[本文抜粋]
今はあらゆるものが敵となって、私を苦しめました。庭木にとまって、てんぷらを揚げるような鳴声の蝉でさえ、私を攻撃します。唯一の休憩は、深い眠りにおちいることでしたが、

「『わたくしの床はわたくしを慰め、わたくしの寝床は、わが嘆きを軽くする』とわたくしが言うとき、あなたは夢をもってわたくしをおどろかし、幻をもってわたくしを恐れさせる」(ヨブ7・13〜14) 

人はみな私の敵なのです。そして出会い頭に、けもののように殺し合いました。短刀で胸や脇腹を突き刺され、或いは刺し、そのものが亡霊となって枕元に立ちます。人を殺した者のように毎夜の如くうなされました。神の御手が、毎夜のように重かったからです。

「神よ、わたくしの罪をお赦し下さい」

この煉獄より逃れる道は、口から罪を吐き出ずことですが、それが出来ません。罪に苦しんでいながら、罪がわからないからです。なぜか、理由は明らかです。私をうつ審判の神を拒否し続けていたためであります。審判の神が同時に恵みの神であることを、当時の私は夢にも知りませんでした。私の神は、回心後わかったのですが、私の不義を見ず、不信を見ない。私が右を向けと言えば右を向き、左を向けと言えば左を向く神です。要するに偶像で、苦難に遭わされたとき、このような神がいかに空しく、あてにならぬものであるか言うまでもありません。が、人間は心の奥を探れば、みなこのような神を持っているのではないだろうか。義の神を知っている者のみが、このことに気付いているのでしょう。一九五十年に私が経験したことは、一口に言えば、この偶像の神の空しさです。

墓  

死が完全なる休息であるなら、死が肉体と共に霊魂をも塵にかえるなら、どんなにか慰めだろう。私は時々、休息を求めて布団から抜け出すと、足で道を探りつつ墓に行きました。墓は寮からあまり遠くないところにあります。墓地の中央には、座布団を幾枚も重ねたように正方形に土が盛ってあって、その上に土饅頭の形をした納骨堂がのっかっています。そこに、開園以来の死者の遺骨が納めてあります。亡き妻の遺骨もその中にあります。友人、知人、先輩も眠っています。その数は、地上のそれよりも多くなっています。

[記録データ]
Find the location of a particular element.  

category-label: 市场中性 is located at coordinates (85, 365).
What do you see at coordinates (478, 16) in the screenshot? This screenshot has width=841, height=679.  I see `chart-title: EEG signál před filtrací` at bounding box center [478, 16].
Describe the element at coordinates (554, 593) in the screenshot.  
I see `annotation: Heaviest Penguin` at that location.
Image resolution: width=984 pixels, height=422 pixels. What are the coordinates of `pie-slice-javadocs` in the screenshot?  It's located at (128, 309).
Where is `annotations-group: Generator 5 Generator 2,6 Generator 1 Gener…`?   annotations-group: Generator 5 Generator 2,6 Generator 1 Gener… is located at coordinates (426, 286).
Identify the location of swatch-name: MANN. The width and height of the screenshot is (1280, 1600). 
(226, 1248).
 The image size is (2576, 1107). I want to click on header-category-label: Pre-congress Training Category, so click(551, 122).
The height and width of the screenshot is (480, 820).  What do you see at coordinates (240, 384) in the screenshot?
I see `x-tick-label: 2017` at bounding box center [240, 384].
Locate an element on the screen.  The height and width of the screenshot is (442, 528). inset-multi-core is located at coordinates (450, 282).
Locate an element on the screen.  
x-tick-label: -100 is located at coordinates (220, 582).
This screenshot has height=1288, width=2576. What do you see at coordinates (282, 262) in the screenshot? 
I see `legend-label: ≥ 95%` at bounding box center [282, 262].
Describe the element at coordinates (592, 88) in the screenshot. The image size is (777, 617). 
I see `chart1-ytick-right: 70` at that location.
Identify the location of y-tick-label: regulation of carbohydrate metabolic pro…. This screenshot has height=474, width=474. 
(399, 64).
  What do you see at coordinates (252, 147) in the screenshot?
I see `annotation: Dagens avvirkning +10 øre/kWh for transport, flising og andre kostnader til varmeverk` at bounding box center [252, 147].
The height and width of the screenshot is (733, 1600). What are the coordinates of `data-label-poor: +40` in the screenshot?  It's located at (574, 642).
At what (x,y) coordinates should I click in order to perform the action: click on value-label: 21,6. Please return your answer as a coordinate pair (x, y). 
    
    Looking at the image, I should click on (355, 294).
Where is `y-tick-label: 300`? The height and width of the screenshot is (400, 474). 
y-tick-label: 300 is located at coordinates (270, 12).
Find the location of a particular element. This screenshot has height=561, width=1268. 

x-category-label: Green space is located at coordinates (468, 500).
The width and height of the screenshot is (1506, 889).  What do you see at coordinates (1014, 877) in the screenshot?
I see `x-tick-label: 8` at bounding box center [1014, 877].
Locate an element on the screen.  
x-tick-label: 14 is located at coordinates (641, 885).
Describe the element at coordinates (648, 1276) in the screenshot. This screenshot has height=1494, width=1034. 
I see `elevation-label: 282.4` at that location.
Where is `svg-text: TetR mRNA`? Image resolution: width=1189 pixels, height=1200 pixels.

[実施課題]
a) 本文のうち「死が完全なる休息であるなら」で始まる段落を、主な事実を残したまま箇条書きにまとめてください。
b) 本文の「死が完全なる休息であるなら、」から始まり「それよりも多くなっています。」までの部分を、「納骨堂」を「霊堂」と呼び替えて書き直してください。
c) 本文について、次の問いに答えてください。
(i) 庭木にとまる蝉の鳴声は、何をするような声だと書かれていますか。
(ii) 一九五十年に経験したことを、筆者は一口に言えば何だと述べていますか。
(iii) 墓は寮からどのくらい離れたところにあると書かれていますか。
リストの内容は本文とは関係がありません。

[想定解答]
a)
- 死が完全な休息であり、肉体と共に霊魂をも塵にかえすのなら、どれほど慰めだろうと思った。
- 時々、休息を求めて布団から抜け出し、足で道を探りながら墓に行った。
- 墓は寮からあまり遠くないところにある。
- 墓地の中央には正方形に土が盛られ、その上に土饅頭の形をした納骨堂がある。
- 納骨堂には開園以来の死者の遺骨が納められており、亡き妻の遺骨もその中にある。
- 友人、知人、先輩も眠っており、その数は地上のそれよりも多くなっている。

b)
死が完全なる休息であるなら、死が肉体と共に霊魂をも塵にかえるなら、どんなにか慰めだろう。私は時々、休息を求めて布団から抜け出すと、足で道を探りつつ墓に行きました。墓は寮からあまり遠くないところにあります。墓地の中央には、座布団を幾枚も重ねたように正方形に土が盛ってあって、その上に土饅頭の形をした霊堂がのっかっています。そこに、開園以来の死者の遺骨が納めてあります。亡き妻の遺骨もその中にあります。友人、知人、先輩も眠っています。その数は、地上のそれよりも多くなっています。

c)
(i) てんぷらを揚げるような鳴声です。
(ii) 偶像の神の空しさです。
(iii) 寮からあまり遠くないところです。